A novel non-invasive murine model for rapidly testing drug activity via inhalation administration against Mycobacterium tuberculosis

The efficacy of many compounds against Mycobacterium tuberculosis is often limited when administered via conventional oral or injection routes due to suboptimal pharmacokinetic characteristics. Inhalation-based delivery methods have been investigated to achieve high local therapeutic doses in the lungs. However, previous models, typically employing wild-type M. tuberculosis strains, were intricate, time-consuming, labor-intensive, and with poor reproducibility.
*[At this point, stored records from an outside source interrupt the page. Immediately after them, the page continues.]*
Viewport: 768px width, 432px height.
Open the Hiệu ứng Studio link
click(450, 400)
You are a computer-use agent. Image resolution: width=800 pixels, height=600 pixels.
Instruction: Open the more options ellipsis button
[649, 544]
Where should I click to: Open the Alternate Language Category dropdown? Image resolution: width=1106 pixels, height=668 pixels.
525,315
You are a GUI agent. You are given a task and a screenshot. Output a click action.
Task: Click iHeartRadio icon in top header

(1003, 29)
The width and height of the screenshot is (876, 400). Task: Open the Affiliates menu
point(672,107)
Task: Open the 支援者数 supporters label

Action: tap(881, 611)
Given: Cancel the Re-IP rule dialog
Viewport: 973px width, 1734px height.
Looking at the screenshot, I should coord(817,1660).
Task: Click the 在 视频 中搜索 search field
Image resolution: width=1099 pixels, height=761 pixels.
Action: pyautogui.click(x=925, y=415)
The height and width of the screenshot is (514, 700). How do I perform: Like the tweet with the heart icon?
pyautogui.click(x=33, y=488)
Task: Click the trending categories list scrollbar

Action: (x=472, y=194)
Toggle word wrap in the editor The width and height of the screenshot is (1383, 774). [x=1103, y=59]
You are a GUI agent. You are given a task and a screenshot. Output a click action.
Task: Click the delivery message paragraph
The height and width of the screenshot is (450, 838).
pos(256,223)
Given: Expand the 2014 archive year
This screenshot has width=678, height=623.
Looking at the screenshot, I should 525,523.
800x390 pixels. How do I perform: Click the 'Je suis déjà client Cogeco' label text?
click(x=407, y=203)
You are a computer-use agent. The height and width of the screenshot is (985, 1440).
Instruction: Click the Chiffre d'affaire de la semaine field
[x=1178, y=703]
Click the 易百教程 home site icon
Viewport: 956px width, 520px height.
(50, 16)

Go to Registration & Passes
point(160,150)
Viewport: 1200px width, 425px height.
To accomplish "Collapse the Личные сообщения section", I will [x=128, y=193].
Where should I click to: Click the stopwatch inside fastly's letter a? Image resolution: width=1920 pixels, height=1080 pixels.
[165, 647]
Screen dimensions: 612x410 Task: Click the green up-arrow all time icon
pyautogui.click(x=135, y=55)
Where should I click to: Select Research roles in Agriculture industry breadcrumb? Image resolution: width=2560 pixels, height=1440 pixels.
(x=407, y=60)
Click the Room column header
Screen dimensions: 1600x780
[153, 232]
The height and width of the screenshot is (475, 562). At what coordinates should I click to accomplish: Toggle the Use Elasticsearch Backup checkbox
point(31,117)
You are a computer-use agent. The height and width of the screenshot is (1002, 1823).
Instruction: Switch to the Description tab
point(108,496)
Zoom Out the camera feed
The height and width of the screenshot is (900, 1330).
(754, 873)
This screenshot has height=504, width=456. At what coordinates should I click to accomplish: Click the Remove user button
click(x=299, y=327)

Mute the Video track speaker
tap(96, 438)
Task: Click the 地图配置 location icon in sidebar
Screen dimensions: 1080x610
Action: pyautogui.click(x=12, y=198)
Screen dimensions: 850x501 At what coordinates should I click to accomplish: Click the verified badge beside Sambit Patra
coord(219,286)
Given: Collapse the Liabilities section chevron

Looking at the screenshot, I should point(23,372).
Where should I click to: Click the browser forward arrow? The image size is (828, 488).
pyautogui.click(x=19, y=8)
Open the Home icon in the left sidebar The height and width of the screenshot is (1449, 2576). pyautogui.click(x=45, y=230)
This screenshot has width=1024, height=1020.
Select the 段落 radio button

In this study, we developed an autoluminescence-based inhalation administration model to evaluate drug activity by quantifying relative light units (RLUs) emitted from live mice infected with autoluminescent M. tuberculosis. This novel approach offers several advantages: (1) it eliminates the need for anesthesia in mice during administration and simplifies the instrument manipulation; (2) it is cost-effective by utilizing mice instead of larger animals; (3) it shortens the time from several months to 16 or 17 days for obtaining result; (4) it is non-invasive by directly measuring the live RLUs of mice as a surrogate marker for colony-forming units for in vivo drug activity testing; (5) up to six mice can be administrated daily and simultaneously, even 2-3 times/day; (6) results are relatively objective and reproducible results minimizing human factors. Proof-of-concept experiments demonstrated that inhalable rifampicin, isoniazid, and ethambutol showed anti-M. tuberculosis activity at concentrations as low as 0.5, 0.5, and 0.625 mg/mL, respectively, as evidenced by comparing the live RLUs of mice. Furthermore, consistency between RLUs and colony-forming units of the autoluminescent M. tuberculosis in lungs reaffirms the reliability of RLUs as an indicator of drug efficacy, highlighting the potential of this approach for accurately assessing anti-M. tuberculosis activity in vivo. This autoluminescence-based, non-invasive inhalation model offers a substantial reduction in the time, effort, and cost required for evaluating the efficacy of screening new drugs and repurposing old drugs in vivo via inhalation administration.